_Exercise_:
Copy the records that follow exactly, leaving nothing out.

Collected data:
----

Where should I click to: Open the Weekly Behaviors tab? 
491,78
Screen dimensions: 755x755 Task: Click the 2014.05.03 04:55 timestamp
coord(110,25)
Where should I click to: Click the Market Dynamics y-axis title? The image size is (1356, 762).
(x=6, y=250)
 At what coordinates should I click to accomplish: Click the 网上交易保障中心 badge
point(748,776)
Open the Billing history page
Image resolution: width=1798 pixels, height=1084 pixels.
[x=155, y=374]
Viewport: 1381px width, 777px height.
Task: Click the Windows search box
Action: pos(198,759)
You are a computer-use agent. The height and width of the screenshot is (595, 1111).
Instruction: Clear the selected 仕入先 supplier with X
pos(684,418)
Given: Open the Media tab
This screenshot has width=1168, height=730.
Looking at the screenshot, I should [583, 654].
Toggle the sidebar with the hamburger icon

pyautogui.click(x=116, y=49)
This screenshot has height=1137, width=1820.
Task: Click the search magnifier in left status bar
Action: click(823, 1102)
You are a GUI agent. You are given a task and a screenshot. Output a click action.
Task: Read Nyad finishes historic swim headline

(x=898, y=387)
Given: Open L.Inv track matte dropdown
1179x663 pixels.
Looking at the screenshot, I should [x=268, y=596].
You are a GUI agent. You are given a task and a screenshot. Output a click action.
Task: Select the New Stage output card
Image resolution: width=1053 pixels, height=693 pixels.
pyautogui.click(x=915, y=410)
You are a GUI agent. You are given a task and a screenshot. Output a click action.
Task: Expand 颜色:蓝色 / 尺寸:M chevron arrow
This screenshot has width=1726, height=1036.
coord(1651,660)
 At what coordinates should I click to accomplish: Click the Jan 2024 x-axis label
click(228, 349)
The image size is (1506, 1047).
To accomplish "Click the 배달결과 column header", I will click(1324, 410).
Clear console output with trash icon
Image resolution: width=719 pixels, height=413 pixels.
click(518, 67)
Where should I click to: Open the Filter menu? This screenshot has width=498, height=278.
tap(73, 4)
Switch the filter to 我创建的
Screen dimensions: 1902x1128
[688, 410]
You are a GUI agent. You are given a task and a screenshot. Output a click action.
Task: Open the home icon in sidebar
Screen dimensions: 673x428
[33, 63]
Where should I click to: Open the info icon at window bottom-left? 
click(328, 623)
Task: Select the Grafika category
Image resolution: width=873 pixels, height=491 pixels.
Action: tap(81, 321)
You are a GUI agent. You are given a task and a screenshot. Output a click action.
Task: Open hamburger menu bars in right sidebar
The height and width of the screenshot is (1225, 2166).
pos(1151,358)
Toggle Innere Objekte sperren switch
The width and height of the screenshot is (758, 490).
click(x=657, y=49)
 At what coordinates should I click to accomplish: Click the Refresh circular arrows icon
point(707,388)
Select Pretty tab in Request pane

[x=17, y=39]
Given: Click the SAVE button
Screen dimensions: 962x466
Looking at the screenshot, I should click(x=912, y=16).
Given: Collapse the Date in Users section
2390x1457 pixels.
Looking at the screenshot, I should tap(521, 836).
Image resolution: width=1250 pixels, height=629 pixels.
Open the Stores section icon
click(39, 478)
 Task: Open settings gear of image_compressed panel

----

_Written solution_:
Where should I click to: Open the Weekly Behaviors tab? 
491,78
Screen dimensions: 755x755 Task: Click the 2014.05.03 04:55 timestamp
coord(110,25)
Where should I click to: Click the Market Dynamics y-axis title? The image size is (1356, 762).
(x=6, y=250)
 At what coordinates should I click to accomplish: Click the 网上交易保障中心 badge
point(748,776)
Open the Billing history page
Image resolution: width=1798 pixels, height=1084 pixels.
[x=155, y=374]
Viewport: 1381px width, 777px height.
Task: Click the Windows search box
Action: pos(198,759)
You are a computer-use agent. The height and width of the screenshot is (595, 1111).
Instruction: Clear the selected 仕入先 supplier with X
pos(684,418)
Given: Open the Media tab
This screenshot has width=1168, height=730.
Looking at the screenshot, I should [583, 654].
Toggle the sidebar with the hamburger icon

pyautogui.click(x=116, y=49)
This screenshot has height=1137, width=1820.
Task: Click the search magnifier in left status bar
Action: click(823, 1102)
You are a GUI agent. You are given a task and a screenshot. Output a click action.
Task: Read Nyad finishes historic swim headline

(x=898, y=387)
Given: Open L.Inv track matte dropdown
1179x663 pixels.
Looking at the screenshot, I should [x=268, y=596].
You are a GUI agent. You are given a task and a screenshot. Output a click action.
Task: Select the New Stage output card
Image resolution: width=1053 pixels, height=693 pixels.
pyautogui.click(x=915, y=410)
You are a GUI agent. You are given a task and a screenshot. Output a click action.
Task: Expand 颜色:蓝色 / 尺寸:M chevron arrow
This screenshot has width=1726, height=1036.
coord(1651,660)
 At what coordinates should I click to accomplish: Click the Jan 2024 x-axis label
click(228, 349)
The image size is (1506, 1047).
To accomplish "Click the 배달결과 column header", I will click(1324, 410).
Clear console output with trash icon
Image resolution: width=719 pixels, height=413 pixels.
click(518, 67)
Where should I click to: Open the Filter menu? This screenshot has width=498, height=278.
tap(73, 4)
Switch the filter to 我创建的
Screen dimensions: 1902x1128
[688, 410]
You are a GUI agent. You are given a task and a screenshot. Output a click action.
Task: Open the home icon in sidebar
Screen dimensions: 673x428
[33, 63]
Where should I click to: Open the info icon at window bottom-left? 
click(328, 623)
Task: Select the Grafika category
Image resolution: width=873 pixels, height=491 pixels.
Action: tap(81, 321)
You are a GUI agent. You are given a task and a screenshot. Output a click action.
Task: Open hamburger menu bars in right sidebar
The height and width of the screenshot is (1225, 2166).
pos(1151,358)
Toggle Innere Objekte sperren switch
The width and height of the screenshot is (758, 490).
click(x=657, y=49)
 At what coordinates should I click to accomplish: Click the Refresh circular arrows icon
point(707,388)
Select Pretty tab in Request pane

[x=17, y=39]
Given: Click the SAVE button
Screen dimensions: 962x466
Looking at the screenshot, I should click(x=912, y=16).
Given: Collapse the Date in Users section
2390x1457 pixels.
Looking at the screenshot, I should tap(521, 836).
Image resolution: width=1250 pixels, height=629 pixels.
Open the Stores section icon
click(39, 478)
 Task: Open settings gear of image_compressed panel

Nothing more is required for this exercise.